— Selected passage —
Still going strong, Oranje is a premier inland navigation insurance company expanding into the pleasure craft and charter fleet market. This includes the well-known Dutch houseboats! (Traditional insurance contracts are offered as well.)
The company site shows on its logo a long penant. (This version
does not show the green stripe slightly smaller than the orange ones, as
seems to be the case
with the flag.)
Jan Mertens, 13 May 2006
Following Jan Mertens' report about a flag on Ebay I have sighted the
flag of that insurance company several times on ships in the Kostverlorenvaart
near my home in Amsterdam. Today I saw it once more on a touring ship for
elderly people, the "Vita-Pugna" based in Gennep in north Limburg. On the
stem the ship had a small penant, nearly identical to the flag of Oranje
Verzekeringen, except that the green stripe was tapering, and the "O" a
bit rectangular.
Jarig Bakker, 23 May 2006
While I was on Lundy, I took a photograph of a painting which hangs
in the vestibule of the Church. The photo didn't come out, unfortunately,
but it commemorates a Dutch coaster, the M.V. Atlas, of Groningen, and
her 2nd engineer, Fokko Smit, who lost his life when the ship was wrecked
on one of Lundy's notorious rocks during the second world war, in 1942.
The painting showed the vessel flying the Dutch national flag (not
an ensign) at the stern, and further forward (not at the bow) she is flying
a flag which I didn't recognise and cannot find on FOTW-ws. It is an orange
field with the Dutch national flag in the canton and a 3-digit number (the
ship's registration?) in white on the field.
The same flag, with no number, also appears above the inscription which
forms part of the painting, where it is shown crossed with the Dutch national
flag against an anchor.
André Coutanche, 17 Apr 2002
Just a guess: possibly a houseflag. Several Dutch shipping companies
had tricolors in the canton, some RWB, like the HSM,
Hollandsche Stoomboot Maatschappij, which had a white field with red capitals
HSM. In Groningen were very small companies, sometimes owning only one
coaster, and I suppose it will be hard to find the company. Which digits
are written on the field?
Jarig Bakker, 17 Apr 2002
This sounds like the flag of a Seaman's College (Zeemanscollege).
Several of them have a Dutch canton. The number would be the captain's
memberschip number.
But I don't know which one this would be. If the ship is from Groningen
one would expect a member of De Groninger Eendracht,
but then the flag would have been white, and the number would have been
preceded with "Gr". Of course, by 1949 the captain could well have been
from a town different from the ships home port.
Peter Hans van den Muijzenberg, 17 Apr 2002
I can say that the inscription says:
'In memory of Fokko Smit 2nd Engineer
and the crew of MV Atlas of Groningen
wrecked near the Shutter during the night of Octr 9/10 1942.

— Data lines —

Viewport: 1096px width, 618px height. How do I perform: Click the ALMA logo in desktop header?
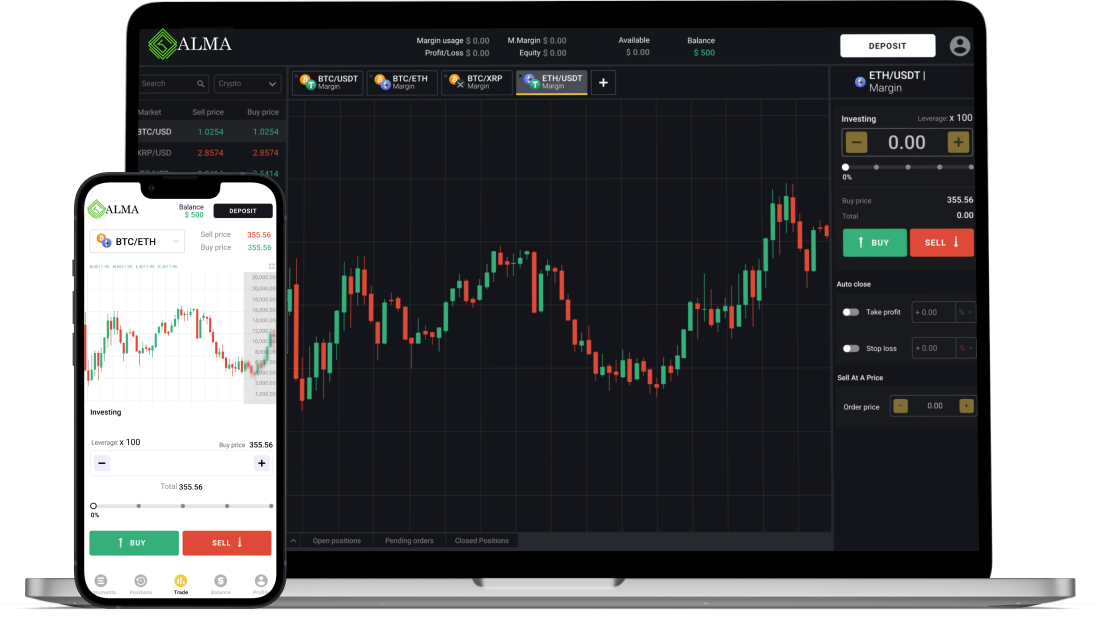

— List of tasks —
a) List each person who signed a post in the discussion of Dutch ship flags above, naming each only once.
b) Please set down the part of the discussion of Dutch ship flags that opens with the words containing "Jarig Bakker, 23" and closes with "against an anchor.".
c) Resume the discussion of Dutch ship flags, picking up after its final line.

— Task results —
a)
Jan Mertens
Jarig Bakker
André Coutanche
Peter Hans van den Muijzenberg

b)
Jarig Bakker, 23 May 2006
While I was on Lundy, I took a photograph of a painting which hangs
in the vestibule of the Church. The photo didn't come out, unfortunately,
but it commemorates a Dutch coaster, the M.V. Atlas, of Groningen, and
her 2nd engineer, Fokko Smit, who lost his life when the ship was wrecked
on one of Lundy's notorious rocks during the second world war, in 1942.
The painting showed the vessel flying the Dutch national flag (not
an ensign) at the stern, and further forward (not at the bow) she is flying
a flag which I didn't recognise and cannot find on FOTW-ws. It is an orange
field with the Dutch national flag in the canton and a 3-digit number (the
ship's registration?) in white on the field.
The same flag, with no number, also appears above the inscription which
forms part of the painting, where it is shown crossed with the Dutch national
flag against an anchor.

c)
"The Sea is His and He made it".'
[The Shutter is a rock].
I didn't write down the number on the flag (assuming that I would have
it on the photo), but I am 99% certain that it consisted just of three
digits and no letters.
André Coutanche, 17 Apr 2002
The painting showed the vessel flying a flag - an orange field with
the Dutch national flag in the canton and a 3-digit number (the ship's
registration?) in white on the field.
The same flag, with no number, also appears above the inscription which
forms part of the painting, where it is shown crossed with the Dutch national
flag against an anchor.
I started doubting that it would be a Seaman's College, and started
thinking it might instead be a Compact, what we'd now call a mutual ships
insurance. But as it happens I never got around looking for the obvious.
So it is that, while I was off-list, without the connection being not(ic)ed,
Jan Mertens contributed the story of Oranje Verzekeringen (Orange Insurances).
Completely ignorant of this, around the same time, I was looking up some
insurance-data and noticed the very obvious answer: An insurance company
called "Oranje" (Orange).
I noticed that Oranje Verzekeringen might well have used an Orange flag with a Dutch canton. When I contacted them, and explained about the Lundy painting, they confirmed they had previously used such a flag. But they wrote they didn't have any knowledge of the painting, and that they no longer kept archives from that time. However, only a few days later, they contacted me again to inform me they had been in touch with the depot where their archive had been entered, and had been able to confirm that M.V. Atlas had indeed been insured by Oranje at that time.
This also settles the question I left open in the introduction of the
Zeemanscolleges: The Lundy painting of M.V.
Atlas demonstrates the existence of numbered member flags for at least
Oranje Verzekeringen.
Peter Hans van den Muijzenberg, 28 Jun 2008
Since I made the original report - six years ago - I have been back
to Lundy many times, and I have tried to take a better photograph of the
painting. At last, two years ago, I was there in the company of a competent
photographer as part of a week to celebrate the sixtieth anniversary of
the Lundy Field Society (LFS). At my request he took some decent photos
of the painting, though I didn't get around to sending them to the List.
I have now uploaded to the NL files section three photos showing the
picture and the relevant details (the pictures are taken at an angle to
prevent the surface reflecting back the flash which is necessary in the
dark entrance lobby to the church on Lundy).
I will report your research to colleagues in the LFS and it may then
be published as a note in our Newsletter.
André Coutanche, 28 Jun 2008
Note: see also Dutch Unidentified Flags or
Ensigns.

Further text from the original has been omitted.